Los artículos en Lunes –la charla con Luis Cardoza y
Aragón sobre el golpe de Estado de la CIA y el ejército guatemalteco contra
Jacobo Arbenz, el apoyo a los fusilamientos de agentes batistianos, la crítica
al tratamiento de las medidas revolucionarias en la prensa norteamericana, el
homenaje a Pablo de la Torriente Brau, la defensa de la literatura anti-establishment
en Estados Unidos, sus llamados a la unidad contra la política hostil de
Washington y el primer exilio o sus textos contra la invasión de Bahía de
Cochinos- eran los posicionamientos genuinos de un partidario de la Revolución
que, como la mayoría de la izquierda intelectual latinoamericana en aquellas
décadas, se inscribía en un socialismo liberal o democrático, claramente
opuesto al linaje estalinista.
De hecho, en muchos de los primeros
artículos de ruptura de Cabrera Infante con el castrismo, entre 1968 y 1976 o
hasta Exorcismos de esti(l)o,
publicado en ese último año, su posición pública seguía preservando nociones y
acentos propios de aquella izquierda socialista anti-estalinista, ligada a una
estética de vanguardia que compartía no pocas pautas con la zona más
experimental o heterodoxa del boom de
la novela latinoamericana. La radicalización anticastrista del pensamiento
político de Guillermo Cabrera Infante era tanto el efecto de su reacción moral
contra la deriva totalitaria de la Revolución Cubana como de la maduración y el
desencanto ideológico de un escritor que, honestamente, celebró el triunfo
revolucionario de enero de 1959.
En un escritor como Guillermo
Cabrera Infante, que nunca permitió que el estilo dejara de ser una marca
personal de la prosa, no hay cajón de sastre. La obra periodística del periodo
revolucionario guarda muchos parentescos con las viñetas y relatos de Así en la paz como en la guerra (1960) y
con las notas sobre cine de G. Caín en Carteles.
El texto “La letra con sangre”, sobre Playa Girón, es ejemplar en este sentido:
Cabrera Infante va a Bahía de Cochinos a narrar una epopeya y acaba escribiendo
un reportaje sobre una “guerra rara”, en la que el campo de batalla es una
larga carretera, donde el enemigo aparece cuando está a punto de desaparecer y volverse
otra cosa: un ejército prisionero.

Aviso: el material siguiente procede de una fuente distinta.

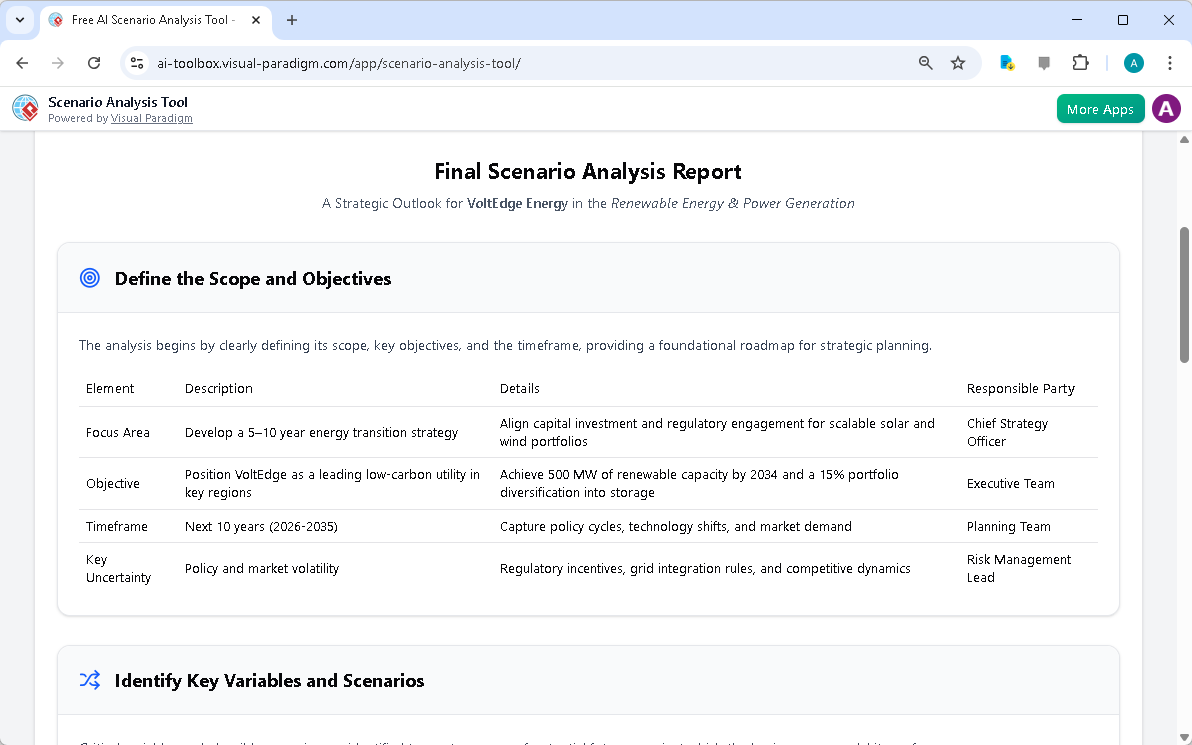
Task: Open the browser Extensions puzzle icon
Action: [x=1080, y=62]
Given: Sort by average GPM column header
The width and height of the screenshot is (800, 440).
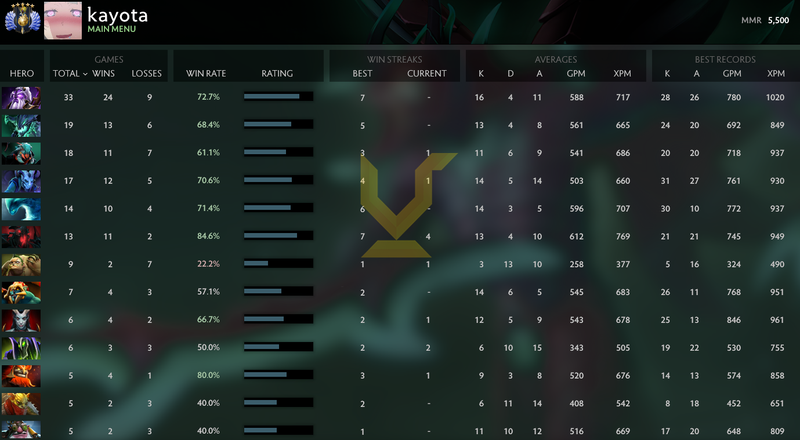Looking at the screenshot, I should click(x=576, y=74).
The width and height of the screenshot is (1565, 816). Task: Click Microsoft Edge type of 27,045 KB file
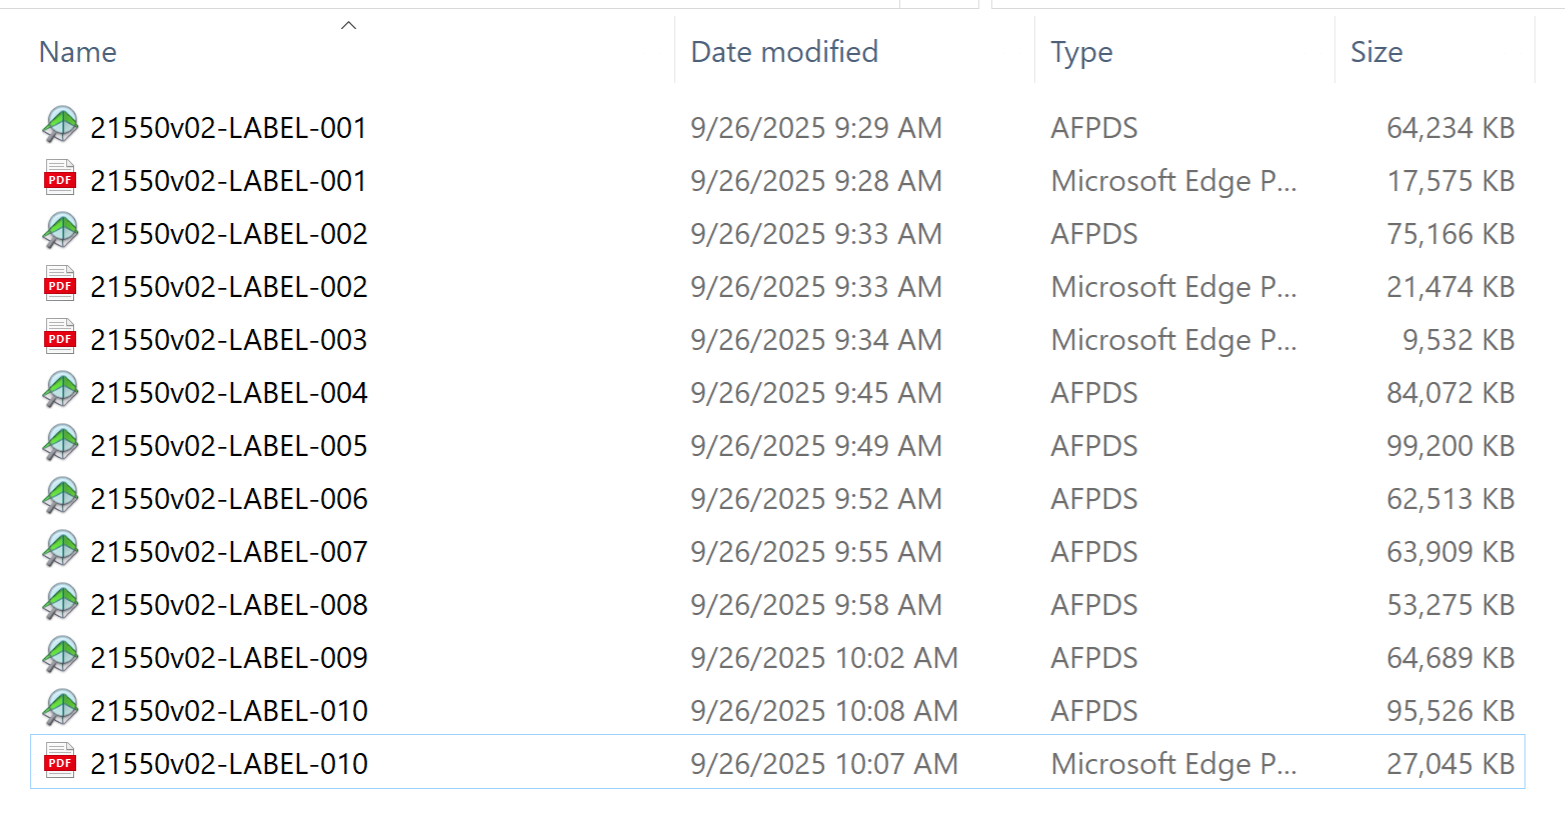point(1173,764)
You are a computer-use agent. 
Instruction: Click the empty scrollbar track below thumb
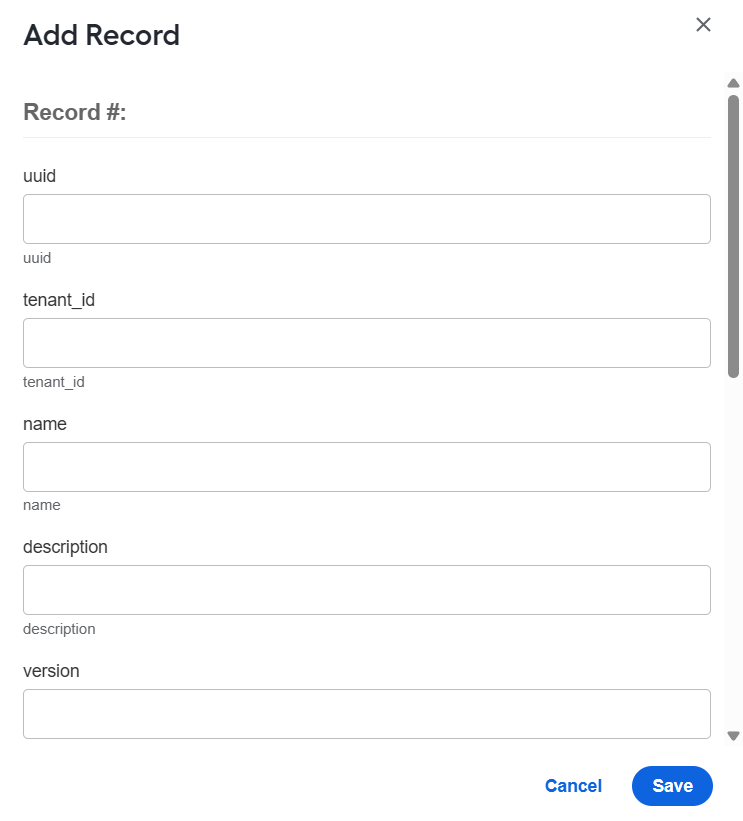coord(733,552)
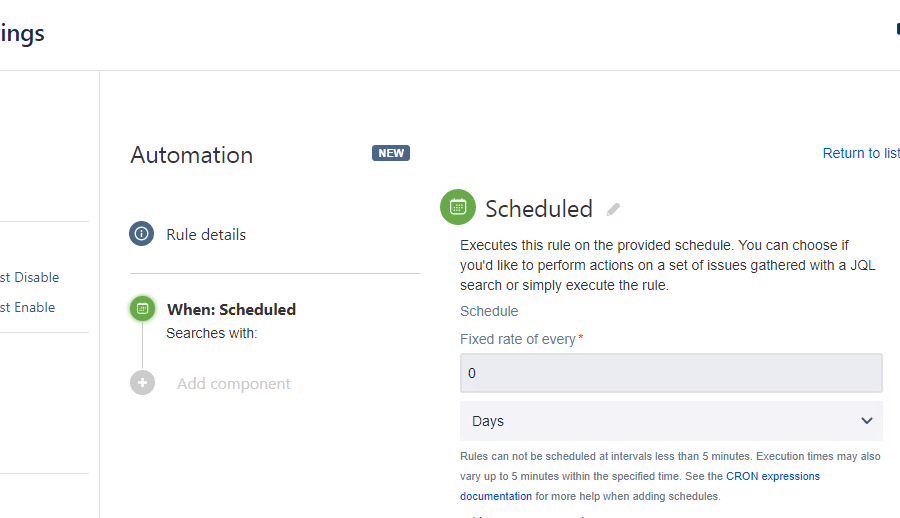Focus the Fixed rate of every number field
This screenshot has height=518, width=900.
pos(671,373)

Ese Cabrera Infante miliciano, que recuerda
las ideas de Carl von Clausewitz sobre la guerra y las refuta en su monólogo,
es el mismo gran escritor político que en Mea
Cuba cuenta la historia del suicidio en Cuba, narra la inmolación de José
Martí y celebra la cultura del exilio.
A pesar de que Cabrera Infante llegó
a juzgar aquel compromiso inicial con la Revolución desde el enunciado de la
“culpa”, la nueva edición de Mea Cuba
ofrece la plasmación de la verdad política del escritor en ambos momentos: el
revolucionario y el anticastrista. No hay contradicción o incoherencia en el
tránsito de un momento a otro, ya que la Revolución que defendió Cabrera
Infante, en su juventud, era un movimiento social antiautoritario y liberador,
mientras que el régimen al que se opuso desde el exilio, hasta su muerte en
2005, era un totalitarismo encabezado por un caudillo megalómano y mesiánico.
El eje de esa evolución es aquel estilo exorcizado, aquella transparencia moral
del ingenio que hizo del autor de Tres
tristes tigres uno de los mayores prosistas de la lengua.